The organization protects the estuary. It is one of 28 national estuary programs accredited by the EPA.
Gerel, who has New England roots, directed water programs on the West Coast for Sustainable Northwest and other organizations, following seven years as a staff scientist for the Chesapeake Bay Foundation.
He was hired as NBEP’s program director after a national search.
Judith Swift, who chairs NBEP’s Steering Committee, noted Gerel’s work on “the study, recovery, and protection of some of the nation’s most important river basins from their headwaters to the sea.”
That experience, she said, “makes him the ideal person to further NBEP’s work” on “the bi-state challenges outlined in the program’s 2017 report, State of Narragansett Bay and Its Watershed.”
Susan Sullivan, the executive director of the New England Interstate Water Pollution Control Commission, also welcomed Gerel.
The interstate commission has been NBEP’s institutional “host” since 2012, providing programmatic and administrative support.
“Through science-based decision-making and authentic collaboration among diverse local interests, Mike will work with the Estuary Program’s partners to address and advance key issues in the Narragansett Bay watershed,” Sullivan said.

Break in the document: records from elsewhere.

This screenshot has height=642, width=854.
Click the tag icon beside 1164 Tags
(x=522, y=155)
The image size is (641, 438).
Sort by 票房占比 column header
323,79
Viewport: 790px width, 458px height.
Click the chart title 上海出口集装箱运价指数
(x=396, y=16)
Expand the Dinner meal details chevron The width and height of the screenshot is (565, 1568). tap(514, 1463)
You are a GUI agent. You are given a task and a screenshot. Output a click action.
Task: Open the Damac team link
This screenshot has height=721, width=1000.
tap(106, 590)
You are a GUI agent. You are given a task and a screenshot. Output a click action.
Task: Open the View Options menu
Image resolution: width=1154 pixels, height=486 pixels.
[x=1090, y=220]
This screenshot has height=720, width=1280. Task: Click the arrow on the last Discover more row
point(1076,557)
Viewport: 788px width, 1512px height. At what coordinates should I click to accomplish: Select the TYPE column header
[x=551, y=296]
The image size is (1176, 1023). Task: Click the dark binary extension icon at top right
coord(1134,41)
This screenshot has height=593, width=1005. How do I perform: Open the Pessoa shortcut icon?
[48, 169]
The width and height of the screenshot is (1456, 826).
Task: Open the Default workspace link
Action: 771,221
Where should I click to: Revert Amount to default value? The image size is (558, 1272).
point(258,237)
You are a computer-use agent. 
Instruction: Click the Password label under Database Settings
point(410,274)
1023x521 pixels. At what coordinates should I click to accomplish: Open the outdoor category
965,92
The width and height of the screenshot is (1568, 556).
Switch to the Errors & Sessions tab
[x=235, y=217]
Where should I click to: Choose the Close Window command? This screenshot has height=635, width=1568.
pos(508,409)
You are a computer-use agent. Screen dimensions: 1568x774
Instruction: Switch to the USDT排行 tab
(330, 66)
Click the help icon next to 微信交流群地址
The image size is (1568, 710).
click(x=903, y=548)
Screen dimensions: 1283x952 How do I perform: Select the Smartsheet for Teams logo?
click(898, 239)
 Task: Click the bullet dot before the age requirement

The estuary’s watershed includes most of Rhode Island and extends into Southeastern Massachusetts and along the Blackstone River as far as Worcester. Sixty percent of the watershed is in Massachusetts.
Gerel has more than twenty-five years’ experience in ecosystem-based planning and restoration, facilitation and collaborative governance, and public policy.
He has held scientist and management positions with the National Fish and Wildlife Foundation, Sustainable Northwest, the Chesapeake Bay Foundation, and other nonprofit groups, as well as with government agencies and private consultants.
His work has been in concert with those whose livelihood and culture are tied to the land and water, such as farmers and foresters, commercial and recreational fisherman, Native American tribes, developers and other business interests, and federal, state, and local government regulatory officials.
Gerel holds a Master’s in Environmental Sciences from Johns Hopkins University and a Bachelor’s in Biology from the University of Richmond. He is a graduate of the Virginia Natural Resource Leadership Institute.